General

APIs

New session option to disable default CPU EP fallback session.disable_cpu_ep_fallback
Java
- Support for fp16 and bf16 tensors as inputs and outputs, along with utilities to convert between these and fp32 data. On JDK 20 and newer the fp16 conversion methods use the JDK's Float.float16ToFloat and Float.floatToFloat16 methods which can be hardware accelerated and vectorized on some platforms.
- Support for external initializers so that large models that can be instantiated without filesystem access
C#
- Expose OrtValue API as the new preferred API to run inference in C#. This reduces garbage and exposes direct native memory access via Slice like interfaces.
- Make Float16 and BFloat16 full featured fp16 interfaces that support conversion and expose floating properties (e.g. IsNaN, IsInfinity, etc)
C++
- Make Float16_t and BFloat16_t full featured fp16 interfaces that support conversion and expose floating properties (e.g. IsNaN, IsInfinity, etc)
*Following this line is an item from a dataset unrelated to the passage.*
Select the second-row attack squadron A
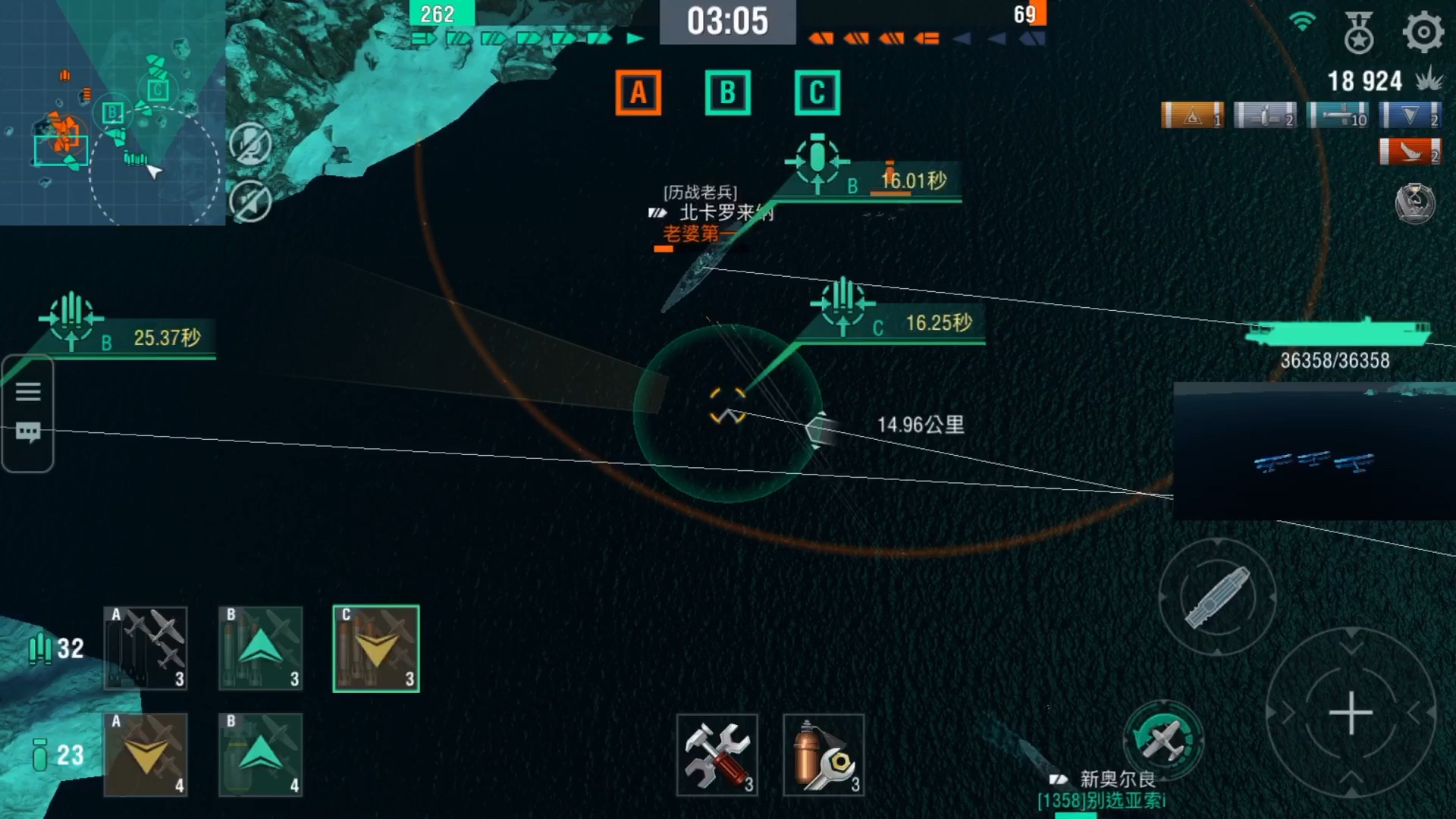The width and height of the screenshot is (1456, 819). [146, 756]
Improve LLM quantization accuracy with smoothquant
Support 4-bit quantization on CPU
Optimize BeamScore to improve BeamSearch performance
Add FlashAttention v2 support for Attention, MultiHeadAttention and PackedMultiHeadAttention ops

CUDA EP
- Initial fp8 support (QDQ, Cast, MatMul)
- Relax CUDA Graph constraints to allow more models to utilize
- Allow CUDA allocator to be registered with ONNX Runtime externally
- Fixed a build issue with CUDA 12.2 (#16713)
TensorRT EP
- CUDA Graph support
- Support user provided cuda compute stream
- Misc bug fixes and improvements
OpenVINO EP
- Support OpenVINO 2023.1
QNN EP
- Enable context binary cache to reduce initialization time
- Support QNN 2.12
- Support for resize with asymmetric transformation mode on HTP backend
- Ops support: Equal, Less, LessOrEqual, Greater, GreaterOrEqual, LayerNorm, Asin, Sign, DepthToSpace, SpaceToDepth
- Support 1D Conv/ConvTranspose
- Misc bug fixes and improvements

Initial support for Azure EP
Dynamic shape support for CoreML
Improve React Native performance with JSI
Mobile support for CLIPImageProcessor pre-processing and CLIP scenario
Swift Package Manager support for ONNX Runtime inference and ONNX Runtime extensions via onnxruntime-swift-package-manager

ORTModule + OpenAI Triton Integration now available. See details here
Label Sparsity compute optimization support complete and enabled by default starting release 1.16
New experimental embedding sparsity related optimizations available (disabled by default).
- Improves training performance of Roberta in Transformers by 20-30%
Other compute optimizations like Gather/Slice/Reshape upstream support enabled.
Optimizations for LLaMAv2 (~10% acceleration) and OpenAI Whisper
Improvements to logging and metrics (initialization overhead, memory usage, statistics convergence tool, etc) system improvements.
PythonOp enhancement: bool and tuple[bool] constants, materialize grads, empty inputs, save in context, customized shape inference, use full qualified name for export.
SCELossInternal/SCELossGradInternal CUDA kernels can handle elements more than std::numeric_limits<int32_t>::max.
Improvements to LayerNorm fusion
Model cache for exported onnx model is introduced to avoid repeatedly exporting a model that is not changed across.

iOS support available starting this release
Minimal build now available for On-Device Training. Basic binary size ~1.5 MB
ORT-Extensions custom op support enabled through onnxblock for on-device training scenarios

This ORT release is accompanied by updates to onnxruntime-extensions. Features include:

New Python API gen_processing_models to export ONNX data processing model from Huggingface Tokenizers such as LLaMA , CLIP, XLM-Roberta, Falcon, BERT, etc.
New TrieTokenizer operator for RWKV-like LLM models, and other tokenizer operator enhancements.
New operators for Azure EP compatibility: AzureAudioToText, AzureTextToText, AzureTritonInvoker for Python and NuGet packages.
Processing operators have been migrated to the new Lite Custom Op API

ORT CPU Python package requires execution provider to be explicitly provided. See #17631. Fix is in progress to be patched.